No, the sovereign rule of aesthetics is that a little error, some malpractice, some malfeasance, some carelessness, a measure of ineptitude, a dash of willful cussedness, are attractive. But the fascinating question then arises: exactly how much error do we want? What mistakes could you retro-fit into an A8 to make it more pleasing? Compare with architecture: a whole city fastidiously designed by Mies van der Rohe would be intolerable. But exactly how much Jeff Koons crapola would you need to build to make it palatable?
Of course, the French have an expression for my beau idéal in design. This is jolie laide ,awoman both pretty and ugly at the same time, and you can apply this to cars. You can apply this especially to the Citroën Ami, a perpetual favourite of mine since, fascinated by its horror, I first saw one as a child.
Here are incorporated a quite exceptional number of artistic errors. First, that completely mad reverse-rake rear glass, possibly inspired by the ’59 Mercury, but with just an annoying hint of the old SNCF Class 22200 locomotives. Then there is the Ami’s face. Imagine someone taking a wax cast of an enraged Mauritian tomb bat and then melting it a little under a light flame. Do this and you get the front elevation of an Ami. The lozenge-shaped lights were acclaimed as an innovation. Yet what a thrillingly interesting little car.
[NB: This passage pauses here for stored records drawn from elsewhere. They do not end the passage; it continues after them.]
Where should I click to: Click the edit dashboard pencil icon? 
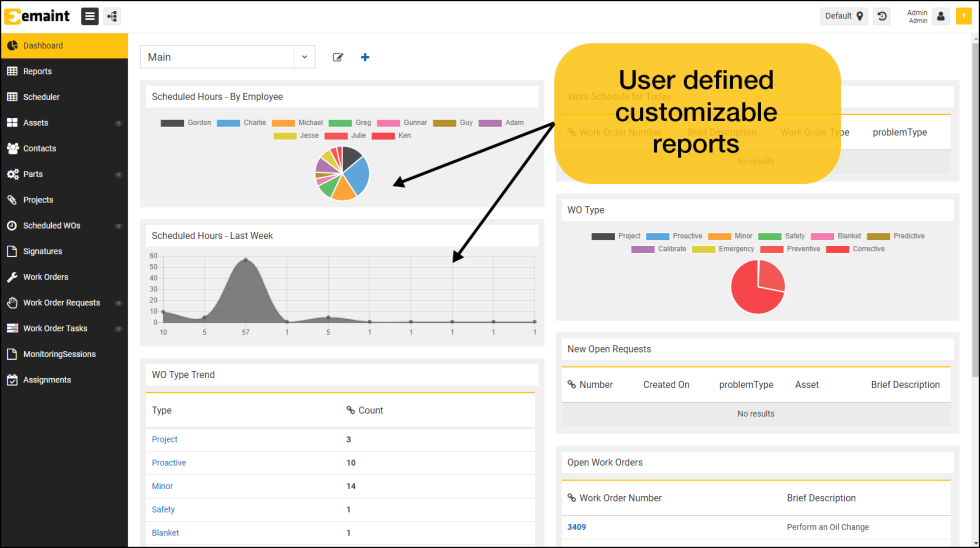pyautogui.click(x=338, y=57)
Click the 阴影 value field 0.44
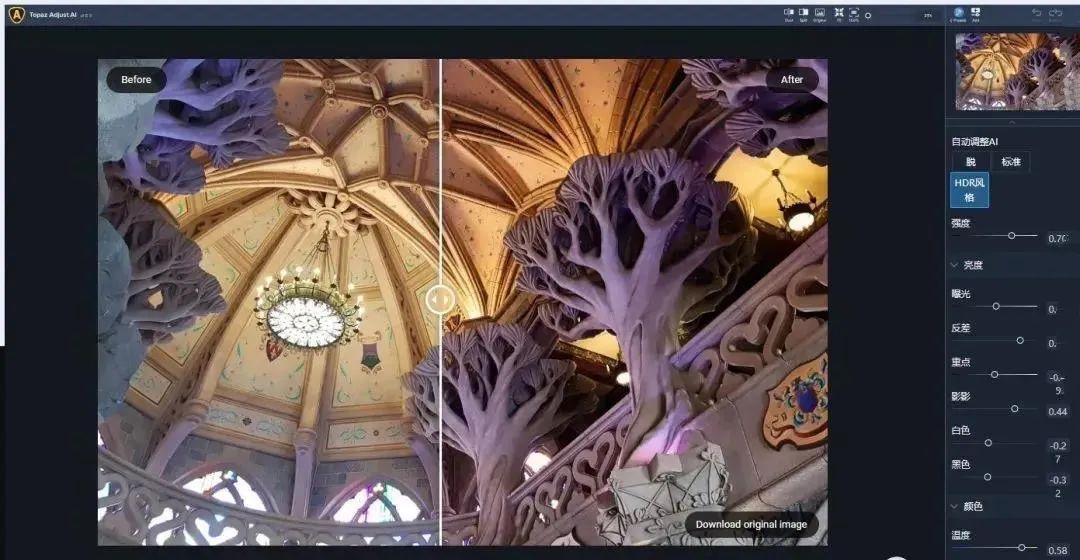 coord(1057,412)
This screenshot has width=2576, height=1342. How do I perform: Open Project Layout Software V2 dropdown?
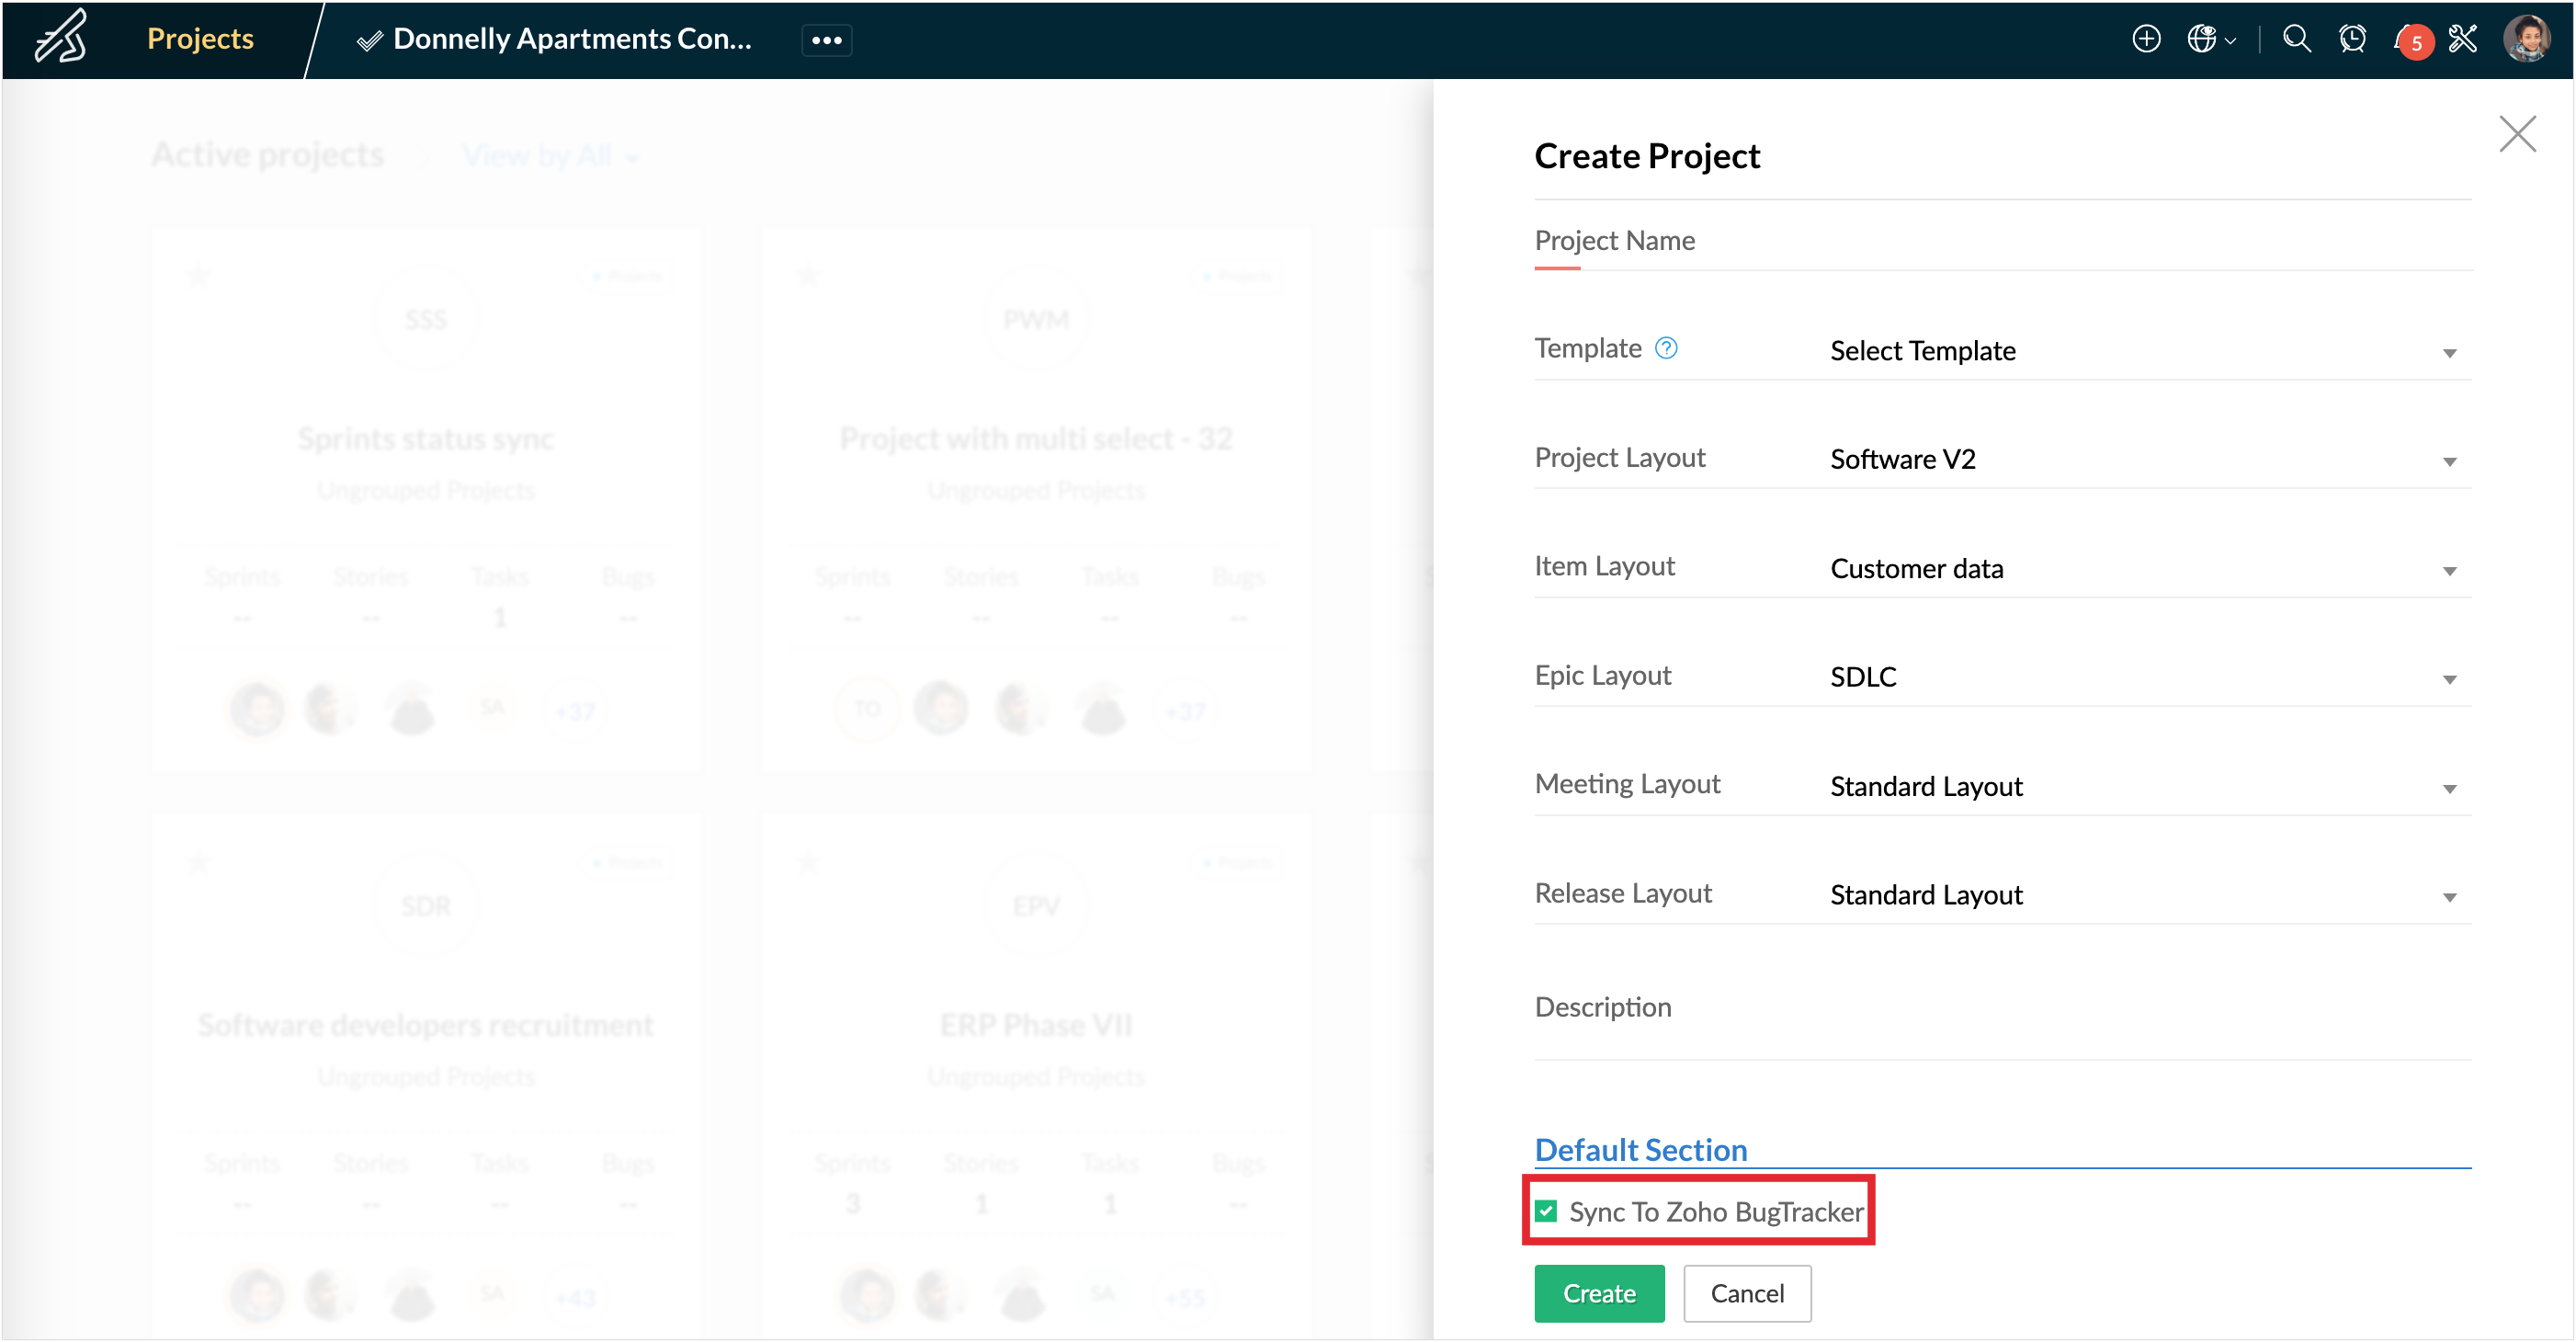click(2140, 460)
Mies van der Rohe once said: ‘I don’t want to be interesting, I want to be good.’ I rather think we enjoy things more the other way around. But ponder this: as if to prove that design is an inexact art and that our taste is treacherous, the Ami’s designer was Flaminio Bertoni. His previous effort? The perfect Citroën DS.
‘HOW MUCH ERROR DO WE WANT? WHAT MISTAKES COULD YOU RETRO-FIT INTO AN AUDI A8 TO MAKE IT MORE PLEASING?’